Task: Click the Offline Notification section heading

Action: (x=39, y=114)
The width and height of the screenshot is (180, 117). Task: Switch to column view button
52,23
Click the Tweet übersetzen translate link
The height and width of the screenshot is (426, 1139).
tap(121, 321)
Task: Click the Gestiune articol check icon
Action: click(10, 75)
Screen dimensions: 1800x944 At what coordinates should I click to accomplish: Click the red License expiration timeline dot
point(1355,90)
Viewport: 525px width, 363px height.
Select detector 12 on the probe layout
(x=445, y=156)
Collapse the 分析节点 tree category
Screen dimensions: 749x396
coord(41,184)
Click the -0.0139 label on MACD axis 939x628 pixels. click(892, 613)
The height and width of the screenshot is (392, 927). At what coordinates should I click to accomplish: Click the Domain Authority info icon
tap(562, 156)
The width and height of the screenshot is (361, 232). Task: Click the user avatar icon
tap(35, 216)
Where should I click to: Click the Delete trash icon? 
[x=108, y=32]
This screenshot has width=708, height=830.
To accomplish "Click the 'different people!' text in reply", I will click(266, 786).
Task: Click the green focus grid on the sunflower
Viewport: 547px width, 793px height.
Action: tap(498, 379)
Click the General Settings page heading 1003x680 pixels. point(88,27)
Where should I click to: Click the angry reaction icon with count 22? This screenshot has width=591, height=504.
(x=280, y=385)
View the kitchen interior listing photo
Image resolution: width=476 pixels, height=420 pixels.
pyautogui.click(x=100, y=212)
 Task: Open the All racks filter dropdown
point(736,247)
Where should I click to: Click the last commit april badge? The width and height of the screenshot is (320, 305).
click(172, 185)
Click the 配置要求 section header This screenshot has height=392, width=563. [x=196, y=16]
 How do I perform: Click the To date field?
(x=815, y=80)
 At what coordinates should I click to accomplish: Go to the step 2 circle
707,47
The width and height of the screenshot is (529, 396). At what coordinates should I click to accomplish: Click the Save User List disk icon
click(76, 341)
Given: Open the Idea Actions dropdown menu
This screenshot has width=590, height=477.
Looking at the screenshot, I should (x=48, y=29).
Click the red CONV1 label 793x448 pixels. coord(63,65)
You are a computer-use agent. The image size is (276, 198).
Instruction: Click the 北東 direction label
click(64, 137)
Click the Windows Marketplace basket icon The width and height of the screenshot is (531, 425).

....

The expected response is every record, reproduced word for word.

Task: Click the Offline Notification section heading

Action: (x=39, y=114)
The width and height of the screenshot is (180, 117). Task: Switch to column view button
52,23
Click the Tweet übersetzen translate link
The height and width of the screenshot is (426, 1139).
tap(121, 321)
Task: Click the Gestiune articol check icon
Action: click(10, 75)
Screen dimensions: 1800x944 At what coordinates should I click to accomplish: Click the red License expiration timeline dot
point(1355,90)
Viewport: 525px width, 363px height.
Select detector 12 on the probe layout
(x=445, y=156)
Collapse the 分析节点 tree category
Screen dimensions: 749x396
coord(41,184)
Click the -0.0139 label on MACD axis 939x628 pixels. click(892, 613)
The height and width of the screenshot is (392, 927). At what coordinates should I click to accomplish: Click the Domain Authority info icon
tap(562, 156)
The width and height of the screenshot is (361, 232). Task: Click the user avatar icon
tap(35, 216)
Where should I click to: Click the Delete trash icon? 
[x=108, y=32]
This screenshot has width=708, height=830.
To accomplish "Click the 'different people!' text in reply", I will click(266, 786).
Task: Click the green focus grid on the sunflower
Viewport: 547px width, 793px height.
Action: tap(498, 379)
Click the General Settings page heading 1003x680 pixels. point(88,27)
Where should I click to: Click the angry reaction icon with count 22? This screenshot has width=591, height=504.
(x=280, y=385)
View the kitchen interior listing photo
Image resolution: width=476 pixels, height=420 pixels.
pyautogui.click(x=100, y=212)
 Task: Open the All racks filter dropdown
point(736,247)
Where should I click to: Click the last commit april badge? The width and height of the screenshot is (320, 305).
click(172, 185)
Click the 配置要求 section header This screenshot has height=392, width=563. [x=196, y=16]
 How do I perform: Click the To date field?
(x=815, y=80)
 At what coordinates should I click to accomplish: Go to the step 2 circle
707,47
The width and height of the screenshot is (529, 396). At what coordinates should I click to accomplish: Click the Save User List disk icon
click(76, 341)
Given: Open the Idea Actions dropdown menu
This screenshot has width=590, height=477.
Looking at the screenshot, I should (x=48, y=29).
Click the red CONV1 label 793x448 pixels. coord(63,65)
You are a computer-use agent. The image size is (276, 198).
Instruction: Click the 北東 direction label
click(64, 137)
Click the Windows Marketplace basket icon The width and height of the screenshot is (531, 425).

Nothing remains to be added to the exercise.